European leaders condemned the assault. European Council President António Costa said on social media that the strikes on Kyiv and Dnipro were “barbaric” and demanded stronger sanctions enforcement, according to reporting compiled by the BBC.
Human Rights Watch and Amnesty International have argued in prior reports that Russia’s pattern of nighttime missile and drone strikes on residential areas may constitute war crimes under the Geneva Conventions.
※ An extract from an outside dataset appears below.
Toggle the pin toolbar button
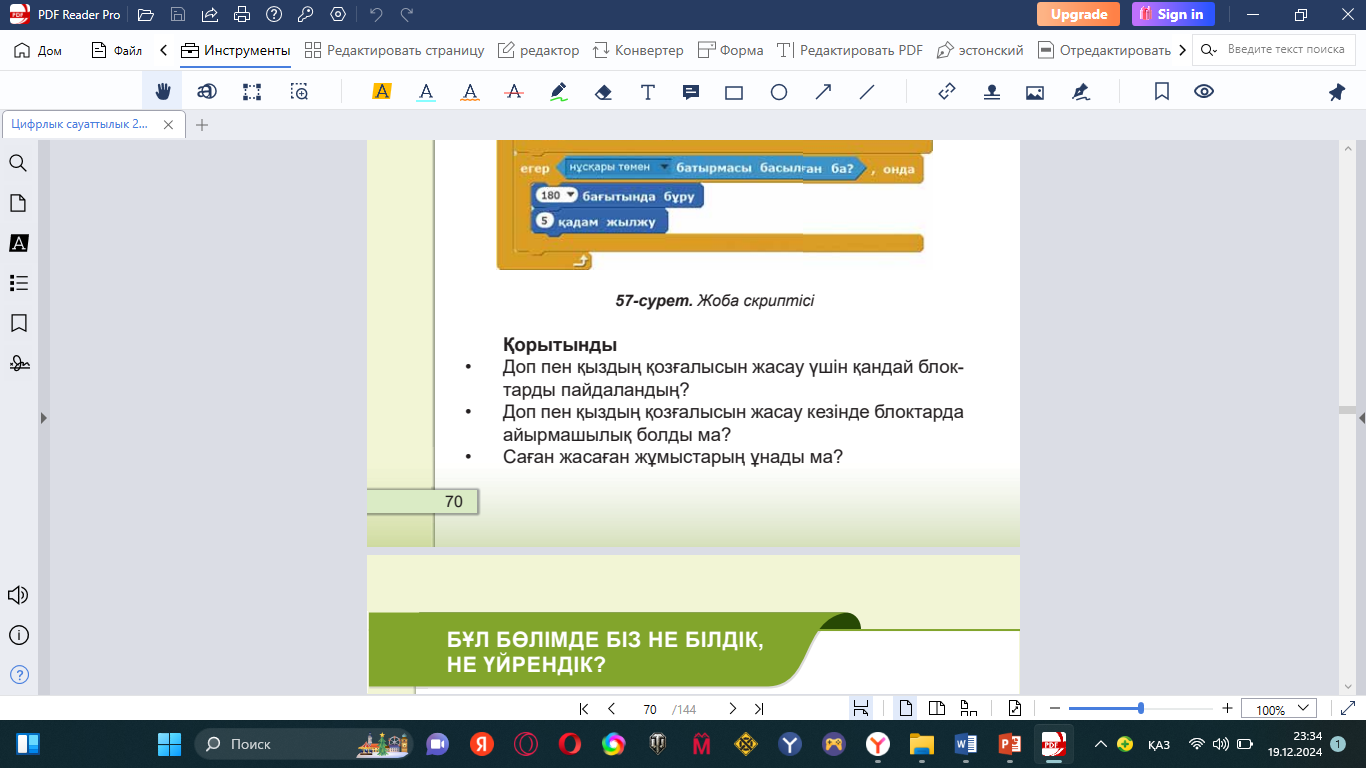Screen dimensions: 1366x768 pos(1336,92)
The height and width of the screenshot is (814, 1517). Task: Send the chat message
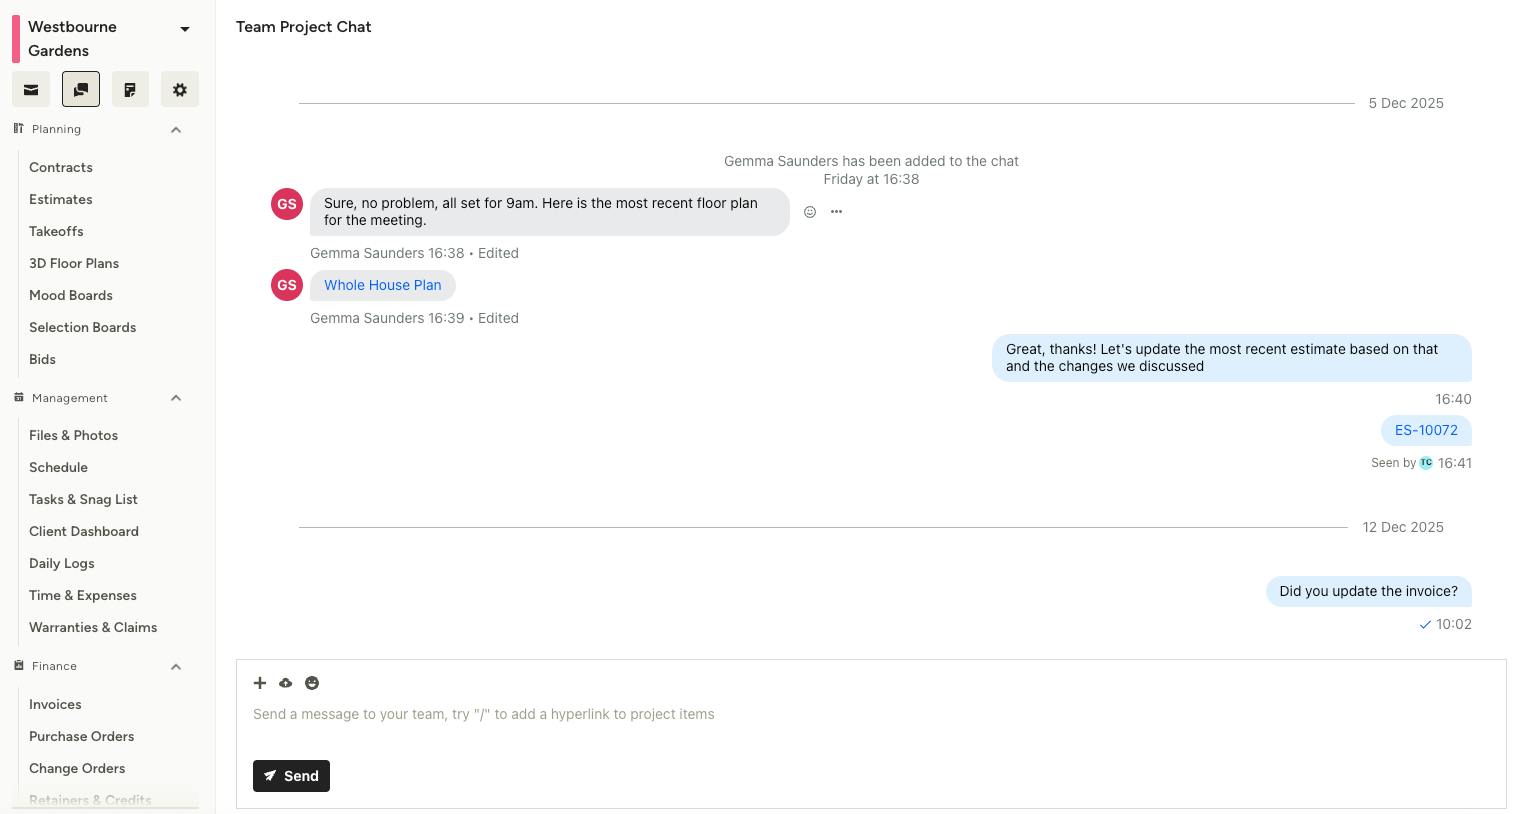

Both groups have called for International Criminal Court investigations into specific incidents.
Klitschko, the Kyiv mayor, said rescuers were still pulling people from rubble hours after the strikes ended, the BBC reported, evidence critics cite that civilian neighborhoods, not military targets, bore the brunt.
What the experts say
Analysts at the Institute for the Study of War (ISW), a Washington-based research group, have tracked a steady increase in the size of Russian combined missile and drone packages over the past year, with Moscow now routinely launching hundreds of Shahed-type drones in a single night to saturate Ukrainian air defenses.
The Royal United Services Institute (RUSI) in London has documented in its open-source reporting that Russia has expanded domestic Shahed production at the Alabuga facility in Tatarstan, allowing higher monthly launch rates than in 2024.
According to United Nations Human Rights Monitoring Mission in Ukraine data published earlier this year, more than 12,000 Ukrainian civilians have been killed since Russia’s February 2022 full-scale invasion, with the majority of casualties caused by explosive weapons in populated areas.
Michael Kofman of the Carnegie Endowment for International Peace has written that Russia’s strategy combines battlefield attrition in the east with long-range strikes aimed at exhausting Ukrainian air defense stockpiles, a dynamic that makes Western interceptor resupply a central variable in the war’s trajectory.
By the Numbers
10: people killed in the overnight Russian strikes, according to the BBC.
11: death toll reported by NPR, with others trapped in damaged buildings.
6: fatalities reported in Dnipro, per the BBC.
4: fatalities reported in Kyiv, per Ukrainian officials cited by the BBC.
8: number of Kyiv districts where residential buildings or civilian infrastructure were damaged, according to NPR.
12,000+: Ukrainian civilians killed since February 2022, according to the UN Human Rights Monitoring Mission in Ukraine.
1: Russian oil refinery, the Ilsky facility in Krasnodar Krai, reported damaged by a Ukrainian drone strike the same night, per the BBC.